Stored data
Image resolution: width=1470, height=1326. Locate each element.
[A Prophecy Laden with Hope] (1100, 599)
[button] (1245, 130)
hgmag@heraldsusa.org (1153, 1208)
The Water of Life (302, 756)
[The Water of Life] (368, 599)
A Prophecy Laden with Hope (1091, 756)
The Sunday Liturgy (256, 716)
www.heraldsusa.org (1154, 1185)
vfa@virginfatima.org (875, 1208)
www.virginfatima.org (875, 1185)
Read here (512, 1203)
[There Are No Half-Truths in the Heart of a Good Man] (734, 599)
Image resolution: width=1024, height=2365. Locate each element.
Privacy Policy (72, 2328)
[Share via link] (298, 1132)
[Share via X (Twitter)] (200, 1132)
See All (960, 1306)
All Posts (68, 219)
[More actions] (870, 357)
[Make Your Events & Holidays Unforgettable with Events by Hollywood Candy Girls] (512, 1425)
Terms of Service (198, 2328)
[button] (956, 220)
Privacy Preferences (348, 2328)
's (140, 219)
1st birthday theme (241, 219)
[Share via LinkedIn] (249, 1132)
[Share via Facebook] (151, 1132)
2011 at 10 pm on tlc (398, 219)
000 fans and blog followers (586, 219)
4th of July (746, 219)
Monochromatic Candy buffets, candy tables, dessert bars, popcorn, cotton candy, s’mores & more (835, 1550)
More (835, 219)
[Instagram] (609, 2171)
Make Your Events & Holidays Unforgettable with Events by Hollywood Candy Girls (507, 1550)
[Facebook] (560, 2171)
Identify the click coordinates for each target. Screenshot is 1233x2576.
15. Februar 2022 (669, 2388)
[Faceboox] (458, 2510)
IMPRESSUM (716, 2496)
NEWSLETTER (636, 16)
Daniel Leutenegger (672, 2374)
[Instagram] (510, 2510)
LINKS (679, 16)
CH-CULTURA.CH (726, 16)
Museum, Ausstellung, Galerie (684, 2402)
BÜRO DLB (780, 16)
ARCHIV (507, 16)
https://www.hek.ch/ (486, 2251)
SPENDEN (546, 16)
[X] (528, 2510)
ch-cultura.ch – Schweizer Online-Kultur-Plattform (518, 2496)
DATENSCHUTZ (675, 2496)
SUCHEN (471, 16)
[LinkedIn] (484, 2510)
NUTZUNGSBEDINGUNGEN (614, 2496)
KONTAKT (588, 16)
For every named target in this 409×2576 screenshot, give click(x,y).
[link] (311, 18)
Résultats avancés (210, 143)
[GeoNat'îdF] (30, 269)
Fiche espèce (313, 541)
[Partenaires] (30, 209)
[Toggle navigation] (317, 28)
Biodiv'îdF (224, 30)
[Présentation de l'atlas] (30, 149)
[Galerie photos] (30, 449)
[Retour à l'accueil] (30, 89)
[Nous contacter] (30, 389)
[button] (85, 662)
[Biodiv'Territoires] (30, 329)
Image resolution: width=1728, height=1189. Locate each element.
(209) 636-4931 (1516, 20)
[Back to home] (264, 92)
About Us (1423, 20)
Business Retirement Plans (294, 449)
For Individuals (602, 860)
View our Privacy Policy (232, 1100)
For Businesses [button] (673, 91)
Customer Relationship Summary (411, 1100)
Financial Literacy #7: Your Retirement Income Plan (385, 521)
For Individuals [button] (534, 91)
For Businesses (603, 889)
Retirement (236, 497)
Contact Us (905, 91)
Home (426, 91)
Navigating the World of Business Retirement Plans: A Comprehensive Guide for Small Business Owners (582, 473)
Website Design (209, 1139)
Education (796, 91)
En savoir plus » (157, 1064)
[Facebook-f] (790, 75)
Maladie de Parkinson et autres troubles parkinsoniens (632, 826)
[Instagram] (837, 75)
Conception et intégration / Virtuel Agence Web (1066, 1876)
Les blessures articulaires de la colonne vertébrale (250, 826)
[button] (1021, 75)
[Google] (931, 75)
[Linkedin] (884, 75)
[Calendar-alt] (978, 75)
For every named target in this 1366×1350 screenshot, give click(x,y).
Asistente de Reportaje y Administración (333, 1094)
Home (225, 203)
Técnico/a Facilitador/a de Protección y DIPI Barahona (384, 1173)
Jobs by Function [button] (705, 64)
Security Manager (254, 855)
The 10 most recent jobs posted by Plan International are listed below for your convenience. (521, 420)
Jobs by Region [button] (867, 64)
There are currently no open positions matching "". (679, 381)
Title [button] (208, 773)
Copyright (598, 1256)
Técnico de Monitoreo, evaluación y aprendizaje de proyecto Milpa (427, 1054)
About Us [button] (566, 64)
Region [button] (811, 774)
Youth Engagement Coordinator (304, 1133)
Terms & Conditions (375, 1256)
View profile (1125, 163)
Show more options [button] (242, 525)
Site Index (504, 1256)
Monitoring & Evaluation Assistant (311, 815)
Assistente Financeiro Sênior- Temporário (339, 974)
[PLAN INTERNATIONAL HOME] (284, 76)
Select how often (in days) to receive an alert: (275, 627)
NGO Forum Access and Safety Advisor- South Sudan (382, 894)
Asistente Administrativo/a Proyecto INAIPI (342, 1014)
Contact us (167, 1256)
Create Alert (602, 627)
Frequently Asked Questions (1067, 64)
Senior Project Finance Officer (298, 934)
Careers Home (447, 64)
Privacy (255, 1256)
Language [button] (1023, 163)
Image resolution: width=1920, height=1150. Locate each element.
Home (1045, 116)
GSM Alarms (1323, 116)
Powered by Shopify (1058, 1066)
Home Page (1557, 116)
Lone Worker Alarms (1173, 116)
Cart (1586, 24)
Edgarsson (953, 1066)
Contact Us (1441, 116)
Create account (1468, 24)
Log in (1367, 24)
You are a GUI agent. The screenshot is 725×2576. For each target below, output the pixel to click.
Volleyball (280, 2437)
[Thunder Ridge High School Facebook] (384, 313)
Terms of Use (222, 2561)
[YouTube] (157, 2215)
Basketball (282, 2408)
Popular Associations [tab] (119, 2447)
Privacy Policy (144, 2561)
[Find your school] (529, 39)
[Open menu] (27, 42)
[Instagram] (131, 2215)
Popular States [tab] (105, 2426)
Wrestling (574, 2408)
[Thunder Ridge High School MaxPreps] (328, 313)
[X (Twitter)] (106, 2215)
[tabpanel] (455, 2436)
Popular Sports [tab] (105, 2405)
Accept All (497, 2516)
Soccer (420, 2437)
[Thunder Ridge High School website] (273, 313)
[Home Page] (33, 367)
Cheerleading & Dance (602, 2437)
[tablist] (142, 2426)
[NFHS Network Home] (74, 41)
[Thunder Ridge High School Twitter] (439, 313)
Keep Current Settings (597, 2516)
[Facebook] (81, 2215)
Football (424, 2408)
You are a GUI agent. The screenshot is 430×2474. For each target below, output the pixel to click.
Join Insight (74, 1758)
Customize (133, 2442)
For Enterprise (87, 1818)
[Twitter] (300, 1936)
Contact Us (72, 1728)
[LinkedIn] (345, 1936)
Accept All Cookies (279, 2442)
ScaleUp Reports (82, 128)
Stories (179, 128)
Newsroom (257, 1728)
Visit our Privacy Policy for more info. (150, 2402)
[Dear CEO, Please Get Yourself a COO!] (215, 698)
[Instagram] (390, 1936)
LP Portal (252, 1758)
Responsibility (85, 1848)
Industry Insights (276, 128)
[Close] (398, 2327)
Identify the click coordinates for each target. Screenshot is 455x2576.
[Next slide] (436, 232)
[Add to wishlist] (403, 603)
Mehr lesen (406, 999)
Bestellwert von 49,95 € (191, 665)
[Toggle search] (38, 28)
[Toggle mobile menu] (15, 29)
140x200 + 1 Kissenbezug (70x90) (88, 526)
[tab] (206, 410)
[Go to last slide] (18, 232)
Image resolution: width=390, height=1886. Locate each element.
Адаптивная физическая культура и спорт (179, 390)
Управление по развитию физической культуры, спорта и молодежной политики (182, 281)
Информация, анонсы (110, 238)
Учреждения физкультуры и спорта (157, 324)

**YOUR GOAL**
Above are the records; print exactly the lines from the line with "[YouTube] (157, 2215)" to the line with "[Thunder Ridge High School MaxPreps]", including both, and nothing else.

**ANSWER SPACE**
[YouTube] (157, 2215)
Basketball (282, 2408)
Popular Associations [tab] (119, 2447)
Privacy Policy (144, 2561)
[Find your school] (529, 39)
[Open menu] (27, 42)
[Instagram] (131, 2215)
Popular States [tab] (105, 2426)
Wrestling (574, 2408)
[Thunder Ridge High School MaxPreps] (328, 313)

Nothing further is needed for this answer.